Most products are not affected by the Log4Shell vulnerability. A small number of services affected have been patched: Vision One, Trend Micro Email Security & HES, TippingPoint Threat Management Center (TMC), Sandbox as a Service, and Cloud App Security.
VMware has fixed several of its products vulnerable to Log4Shell attacks and is currently working to roll out patches for another 27 products.
In an advisory last updated today, the company lists nearly 40 of its products as impacted by the critical vulnerability. Many of them show a “Patch Pending” and mitigations are available in some cases.
The UniFi Network Application, which uses the Log4j library, has been updated to address the critical Log4Shell vulnerability.
The Log4j package has been patched upstream, reads the security advisory, and the update now has to trickle to Ubuntu 18.04 LTS (Bionic Beaver), 20.04 LTS (Focal Fossa), 21.04 (Hirsute Hippo), and 21.10 (Impish Indri).
The company found that the ADAudit Plus component for auditing Active Directory changes, which is part of the ManageEngine monitoring solution is vulnerable to Log4Shell attacks.
In a short post today, Zoho has provided instructions to mitigate the issue.
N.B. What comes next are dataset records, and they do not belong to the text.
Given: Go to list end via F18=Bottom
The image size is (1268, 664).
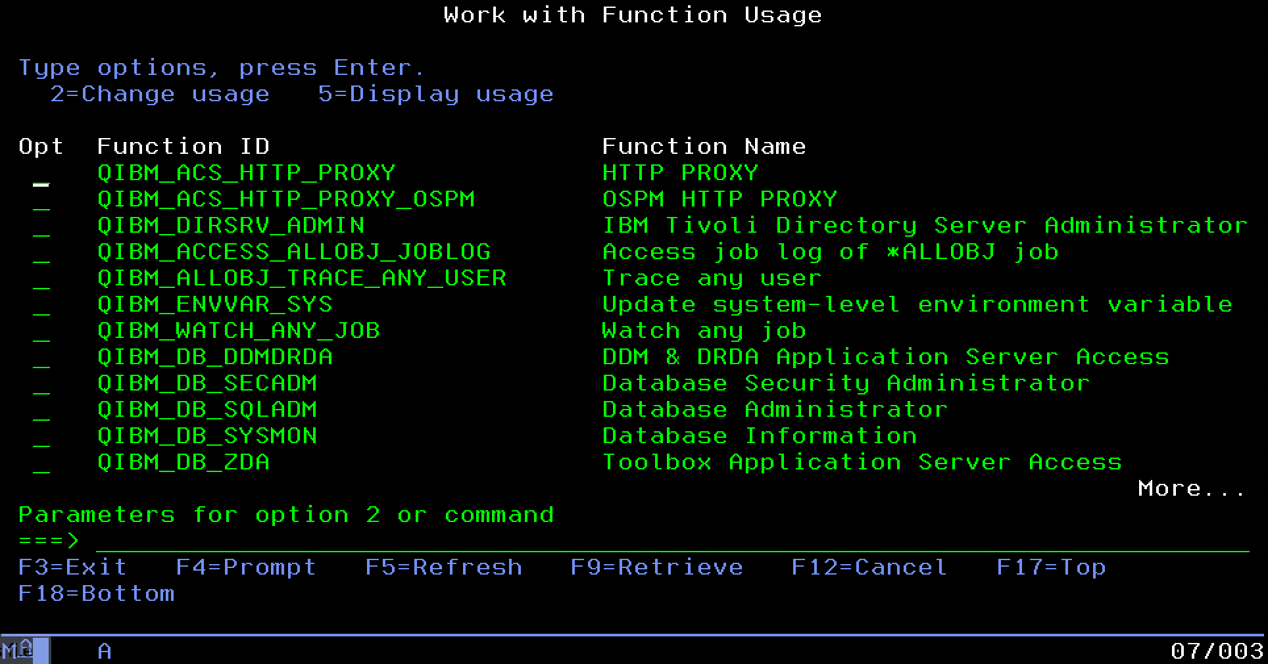Looking at the screenshot, I should click(x=96, y=594).
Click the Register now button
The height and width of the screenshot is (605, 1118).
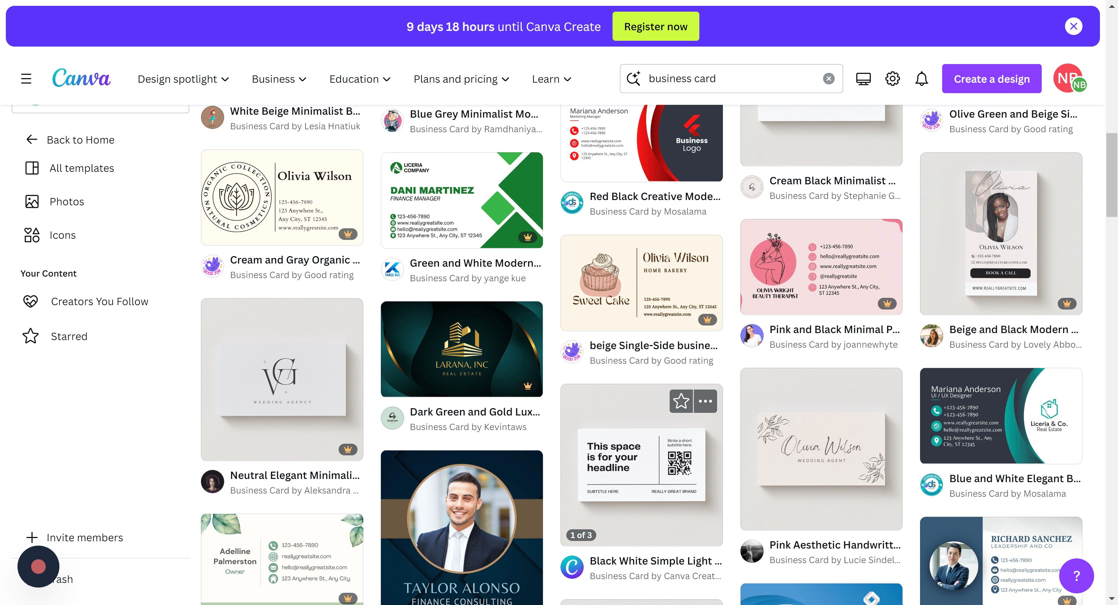tap(655, 26)
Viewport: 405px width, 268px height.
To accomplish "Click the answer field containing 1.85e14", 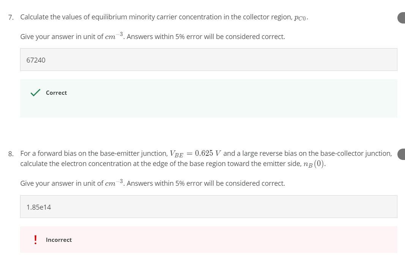I will point(208,206).
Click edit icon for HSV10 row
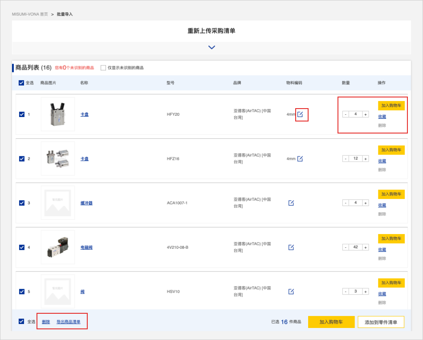This screenshot has height=340, width=423. click(x=291, y=291)
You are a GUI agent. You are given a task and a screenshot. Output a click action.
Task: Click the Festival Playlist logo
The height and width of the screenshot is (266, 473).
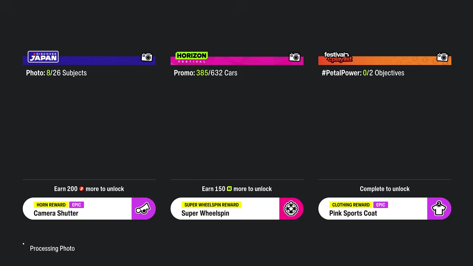click(x=338, y=57)
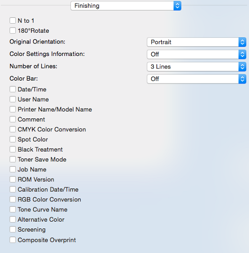Expand the Color Settings Information dropdown
Image resolution: width=249 pixels, height=253 pixels.
click(x=197, y=55)
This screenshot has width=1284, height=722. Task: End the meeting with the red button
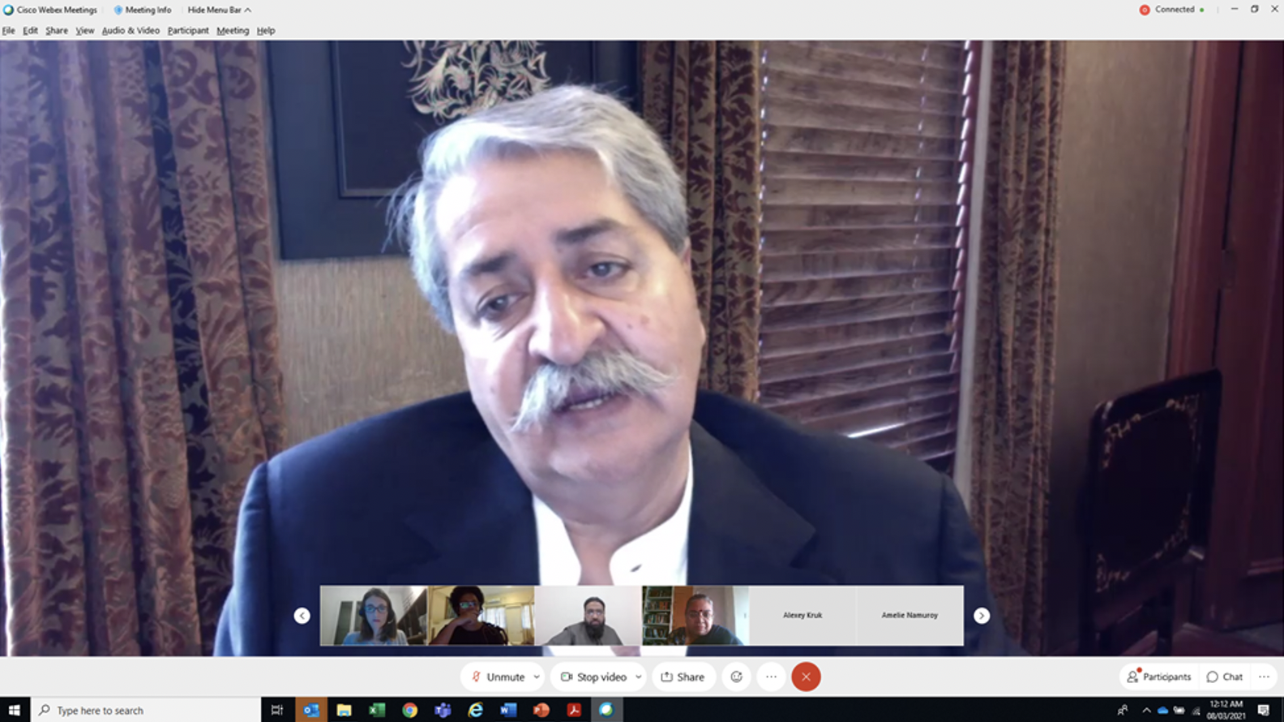pos(806,677)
Zscaler has patched several of its products that used a vulnerable version of the Log4j library. After patching all of its Private Access (ZPA) services facing the public internet, Zscaler Mobile Admin, and Support Mobile Admin components, the company concluded that the issue has been fixed in all its products.
The above is not an exhaustive list of vendors that are investigating or have fixed their products against Log4Shell. A more comprehensive inventory is available from the Dutch Nationaal Cyber Security Centrum, in its GitHub repository for known vulnerable/not vulnerable software.
CISA has also aggregated vendor-supplied advisories on the Log4j vulnerability from public sources and makes it available on GitHub as well.
Some companies may choose not to take action against Log4Shell vulnerability believing that running certain Java versions diffuses any exploit attempt. This is not true, though, and they should update the Log4j library to its most recent iteration.
Márcio Almeida, a senior security engineer at Canva graphic design platform warns that Log4Shell attacks work with any version of Java when adding support for LDAP serialized payloads in the JNDI exploit kit.
The researcher explains that for the attack to work with any version of Java the classes used in the serialized payload need to be in the application classpath.